### Work request
Nothing in the records may be dropped. Retype them all exactly.

### Data provided
::::::::::

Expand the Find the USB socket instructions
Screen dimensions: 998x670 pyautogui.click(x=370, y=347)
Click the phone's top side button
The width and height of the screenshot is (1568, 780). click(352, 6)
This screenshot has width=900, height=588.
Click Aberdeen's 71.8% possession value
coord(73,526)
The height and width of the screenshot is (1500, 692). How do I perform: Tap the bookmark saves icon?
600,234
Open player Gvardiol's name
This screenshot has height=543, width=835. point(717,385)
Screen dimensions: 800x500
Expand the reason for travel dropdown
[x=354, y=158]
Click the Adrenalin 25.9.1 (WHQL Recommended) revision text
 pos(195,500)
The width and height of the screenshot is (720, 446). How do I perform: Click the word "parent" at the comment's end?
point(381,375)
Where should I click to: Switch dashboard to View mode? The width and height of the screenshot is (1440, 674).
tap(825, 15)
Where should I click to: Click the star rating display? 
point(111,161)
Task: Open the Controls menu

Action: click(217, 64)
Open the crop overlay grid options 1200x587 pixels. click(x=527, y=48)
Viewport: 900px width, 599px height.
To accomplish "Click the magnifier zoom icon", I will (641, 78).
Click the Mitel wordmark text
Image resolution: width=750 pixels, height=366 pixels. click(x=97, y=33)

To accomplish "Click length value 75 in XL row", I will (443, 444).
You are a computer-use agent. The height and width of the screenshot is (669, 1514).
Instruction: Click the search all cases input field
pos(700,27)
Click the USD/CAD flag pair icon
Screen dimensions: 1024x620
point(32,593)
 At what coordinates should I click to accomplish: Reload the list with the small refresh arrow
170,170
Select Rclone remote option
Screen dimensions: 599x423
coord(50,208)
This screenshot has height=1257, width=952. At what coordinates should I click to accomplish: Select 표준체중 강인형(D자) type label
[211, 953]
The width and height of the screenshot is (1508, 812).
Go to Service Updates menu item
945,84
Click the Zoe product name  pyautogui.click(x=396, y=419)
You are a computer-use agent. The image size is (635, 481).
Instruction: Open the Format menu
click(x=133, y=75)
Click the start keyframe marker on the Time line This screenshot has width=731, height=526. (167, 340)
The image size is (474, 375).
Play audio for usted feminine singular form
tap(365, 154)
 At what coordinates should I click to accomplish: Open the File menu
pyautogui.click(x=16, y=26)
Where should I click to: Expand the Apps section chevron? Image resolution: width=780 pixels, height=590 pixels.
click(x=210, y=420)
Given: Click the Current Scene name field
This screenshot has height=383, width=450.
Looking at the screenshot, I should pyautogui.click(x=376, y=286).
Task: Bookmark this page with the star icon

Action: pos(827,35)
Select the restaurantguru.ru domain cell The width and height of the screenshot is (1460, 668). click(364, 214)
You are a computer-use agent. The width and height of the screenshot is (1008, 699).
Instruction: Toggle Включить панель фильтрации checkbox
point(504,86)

::::::::::

### Answer to this problem
Expand the Find the USB socket instructions
Screen dimensions: 998x670 pyautogui.click(x=370, y=347)
Click the phone's top side button
The width and height of the screenshot is (1568, 780). click(352, 6)
This screenshot has width=900, height=588.
Click Aberdeen's 71.8% possession value
coord(73,526)
The height and width of the screenshot is (1500, 692). How do I perform: Tap the bookmark saves icon?
600,234
Open player Gvardiol's name
This screenshot has height=543, width=835. point(717,385)
Screen dimensions: 800x500
Expand the reason for travel dropdown
[x=354, y=158]
Click the Adrenalin 25.9.1 (WHQL Recommended) revision text
 pos(195,500)
The width and height of the screenshot is (720, 446). How do I perform: Click the word "parent" at the comment's end?
point(381,375)
Where should I click to: Switch dashboard to View mode? The width and height of the screenshot is (1440, 674).
tap(825, 15)
Where should I click to: Click the star rating display? 
point(111,161)
Task: Open the Controls menu

Action: click(217, 64)
Open the crop overlay grid options 1200x587 pixels. click(x=527, y=48)
Viewport: 900px width, 599px height.
To accomplish "Click the magnifier zoom icon", I will (641, 78).
Click the Mitel wordmark text
Image resolution: width=750 pixels, height=366 pixels. click(x=97, y=33)

To accomplish "Click length value 75 in XL row", I will (443, 444).
You are a computer-use agent. The height and width of the screenshot is (669, 1514).
Instruction: Click the search all cases input field
pos(700,27)
Click the USD/CAD flag pair icon
Screen dimensions: 1024x620
point(32,593)
 At what coordinates should I click to accomplish: Reload the list with the small refresh arrow
170,170
Select Rclone remote option
Screen dimensions: 599x423
coord(50,208)
This screenshot has height=1257, width=952. At what coordinates should I click to accomplish: Select 표준체중 강인형(D자) type label
[211, 953]
The width and height of the screenshot is (1508, 812).
Go to Service Updates menu item
945,84
Click the Zoe product name  pyautogui.click(x=396, y=419)
You are a computer-use agent. The image size is (635, 481).
Instruction: Open the Format menu
click(x=133, y=75)
Click the start keyframe marker on the Time line This screenshot has width=731, height=526. (167, 340)
The image size is (474, 375).
Play audio for usted feminine singular form
tap(365, 154)
 At what coordinates should I click to accomplish: Open the File menu
pyautogui.click(x=16, y=26)
Where should I click to: Expand the Apps section chevron? Image resolution: width=780 pixels, height=590 pixels.
click(x=210, y=420)
Given: Click the Current Scene name field
This screenshot has height=383, width=450.
Looking at the screenshot, I should pyautogui.click(x=376, y=286).
Task: Bookmark this page with the star icon

Action: pos(827,35)
Select the restaurantguru.ru domain cell The width and height of the screenshot is (1460, 668). click(364, 214)
You are a computer-use agent. The width and height of the screenshot is (1008, 699).
Instruction: Toggle Включить панель фильтрации checkbox
point(504,86)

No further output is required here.